The pandemic has had a dramatic effect on the New York City rental market, which unsurprisingly, is the most expensive city to live in New York state. Yet rents are now declining, not as fast as some tenants wish they would, but steadily.
According to Zumper.com, a New York City one-bedroom will cost $2,890 in June 2020, which is down -2% month-over-month, and down -1.7% year-over-year. A two-bedroom apartment is $3,210 in New York City, and that is down -0.3% month-over-month and down -5% year-over-year.
When COVID-19 began in March and April, New York City braced for massive impact. There were job losses, the social and economic shutdown, and every resident who could leave did – in droves. It resulted in vacancies climbing to record heights in the city. Vacancies hit 3.67%, which is more than double the 2019 amount and the highest vacancy rate in fourteen years, according to real estate firm Douglas Elliman.
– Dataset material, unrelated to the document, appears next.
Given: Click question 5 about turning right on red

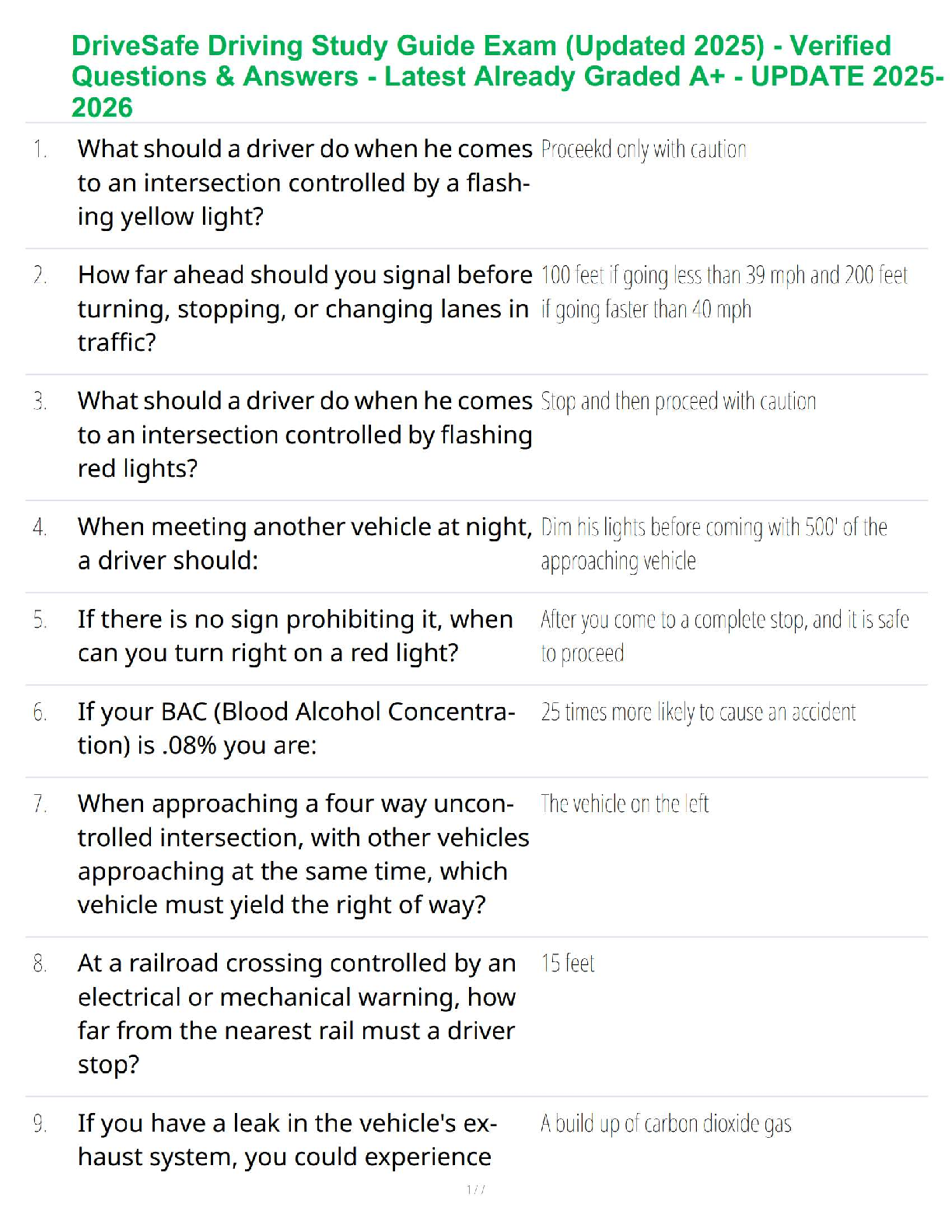Looking at the screenshot, I should tap(296, 636).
The vacancy rate increase has meant that property owners must get creative with incentives to entice tenants to stay or move to their properties. Offering one-or two-months free rent is not unheard of; however, many property owners are still hoping to get a rent increase from their existing tenants. This is causing tenants to review their options and see if there are better, cheaper, rental units available that provide similar incentives.
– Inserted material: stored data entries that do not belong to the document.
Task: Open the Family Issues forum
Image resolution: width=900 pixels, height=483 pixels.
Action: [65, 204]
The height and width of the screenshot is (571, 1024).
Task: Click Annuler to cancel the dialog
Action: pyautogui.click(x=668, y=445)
One thing to keep in mind, the virus closed New York City for much of April, May, and June. Rental units were not able to be toured until June 22nd, so lease sign-ups have been at a record low. Once data comes in for July and August, we’ll have a greater understanding of how the rental market is bouncing back now that the state is in Stage 2, or even Stage 3, of reopening.
In the next few months, several potential issues will determine whether we continue to see a decline in rental rates. The first and most concerning one is whether we see a second wave of the virus. If so, vacancy rates will continue to rise as renters abandon their apartments and people move from the city. We’ll also soon learn the fate of the fall college year. Will students be returning to the city for classes or, will they be held exclusively online? If courses are online, then the thousands of rental units traditionally filled by students will be vacant for another eight to twelve months.
Much depends on how the city and state respond to evolving pandemic and whether they flatten the curve. The economy needs to recover, and if it does, rental rates will do what they have always done in New York City - go up. In the meantime, it’s anyone’s guess, but two things are for sure. If you are looking for an apartment in New York City you now have choice and incentives to lease.